The problem →
Please arrange all the rows below as a numbered list, leaving out any blank lines.

Records to use →
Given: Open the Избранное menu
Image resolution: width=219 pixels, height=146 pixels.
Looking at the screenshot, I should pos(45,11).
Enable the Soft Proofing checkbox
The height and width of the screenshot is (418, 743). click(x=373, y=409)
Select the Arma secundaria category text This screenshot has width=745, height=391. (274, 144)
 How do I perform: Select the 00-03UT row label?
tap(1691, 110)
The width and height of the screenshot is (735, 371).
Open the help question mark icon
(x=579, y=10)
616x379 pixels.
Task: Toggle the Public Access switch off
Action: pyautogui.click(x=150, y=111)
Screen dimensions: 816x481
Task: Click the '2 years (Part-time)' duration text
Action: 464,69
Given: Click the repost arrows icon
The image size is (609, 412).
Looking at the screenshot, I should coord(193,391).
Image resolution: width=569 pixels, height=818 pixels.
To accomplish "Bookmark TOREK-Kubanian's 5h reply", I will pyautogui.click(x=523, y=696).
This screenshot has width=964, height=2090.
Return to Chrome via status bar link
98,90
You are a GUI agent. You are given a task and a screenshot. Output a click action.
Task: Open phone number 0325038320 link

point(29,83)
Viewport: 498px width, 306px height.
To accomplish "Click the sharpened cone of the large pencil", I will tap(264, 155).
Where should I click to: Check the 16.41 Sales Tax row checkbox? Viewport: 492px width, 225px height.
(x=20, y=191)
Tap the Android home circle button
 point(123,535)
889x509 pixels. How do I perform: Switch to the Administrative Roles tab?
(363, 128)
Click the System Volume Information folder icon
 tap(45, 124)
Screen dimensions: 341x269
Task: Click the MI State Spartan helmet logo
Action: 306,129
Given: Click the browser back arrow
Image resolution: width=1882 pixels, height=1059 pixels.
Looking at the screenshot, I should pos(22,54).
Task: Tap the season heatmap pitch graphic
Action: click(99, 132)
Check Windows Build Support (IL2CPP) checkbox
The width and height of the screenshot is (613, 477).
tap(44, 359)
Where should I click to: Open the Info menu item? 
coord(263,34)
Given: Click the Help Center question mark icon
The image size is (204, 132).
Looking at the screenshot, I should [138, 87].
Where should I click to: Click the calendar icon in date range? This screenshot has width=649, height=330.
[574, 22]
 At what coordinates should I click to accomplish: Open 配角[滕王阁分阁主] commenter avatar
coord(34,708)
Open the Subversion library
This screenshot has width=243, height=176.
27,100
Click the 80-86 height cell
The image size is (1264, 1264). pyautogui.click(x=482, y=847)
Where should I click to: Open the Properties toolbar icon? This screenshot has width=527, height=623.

Solution →
1. Given: Open the Избранное menu
2. Image resolution: width=219 pixels, height=146 pixels.
3. Looking at the screenshot, I should pos(45,11).
4. Enable the Soft Proofing checkbox
5. The height and width of the screenshot is (418, 743). click(x=373, y=409)
6. Select the Arma secundaria category text This screenshot has width=745, height=391. (274, 144)
7.  How do I perform: Select the 00-03UT row label?
8. tap(1691, 110)
9. The width and height of the screenshot is (735, 371).
10. Open the help question mark icon
11. (x=579, y=10)
12. 616x379 pixels.
13. Task: Toggle the Public Access switch off
14. Action: pyautogui.click(x=150, y=111)
15. Screen dimensions: 816x481
16. Task: Click the '2 years (Part-time)' duration text
17. Action: 464,69
18. Given: Click the repost arrows icon
19. The image size is (609, 412).
20. Looking at the screenshot, I should coord(193,391).
21. Image resolution: width=569 pixels, height=818 pixels.
22. To accomplish "Bookmark TOREK-Kubanian's 5h reply", I will pyautogui.click(x=523, y=696).
23. This screenshot has width=964, height=2090.
24. Return to Chrome via status bar link
25. 98,90
26. You are a GUI agent. You are given a task and a screenshot. Output a click action.
27. Task: Open phone number 0325038320 link
28. point(29,83)
29. Viewport: 498px width, 306px height.
30. To accomplish "Click the sharpened cone of the large pencil", I will tap(264, 155).
31. Where should I click to: Check the 16.41 Sales Tax row checkbox? Viewport: 492px width, 225px height.
32. (x=20, y=191)
33. Tap the Android home circle button
34.  point(123,535)
35. 889x509 pixels. How do I perform: Switch to the Administrative Roles tab?
36. (363, 128)
37. Click the System Volume Information folder icon
38.  tap(45, 124)
39. Screen dimensions: 341x269
40. Task: Click the MI State Spartan helmet logo
41. Action: 306,129
42. Given: Click the browser back arrow
43. Image resolution: width=1882 pixels, height=1059 pixels.
44. Looking at the screenshot, I should pos(22,54).
45. Task: Tap the season heatmap pitch graphic
46. Action: click(99, 132)
47. Check Windows Build Support (IL2CPP) checkbox
48. The width and height of the screenshot is (613, 477).
49. tap(44, 359)
50. Where should I click to: Open the Info menu item? 
51. coord(263,34)
52. Given: Click the Help Center question mark icon
53. The image size is (204, 132).
54. Looking at the screenshot, I should [138, 87].
55. Where should I click to: Click the calendar icon in date range? This screenshot has width=649, height=330.
56. [574, 22]
57.  At what coordinates should I click to accomplish: Open 配角[滕王阁分阁主] commenter avatar
58. coord(34,708)
59. Open the Subversion library
60. This screenshot has width=243, height=176.
61. 27,100
62. Click the 80-86 height cell
63. The image size is (1264, 1264). pyautogui.click(x=482, y=847)
64. Where should I click to: Open the Properties toolbar icon? This screenshot has width=527, height=623.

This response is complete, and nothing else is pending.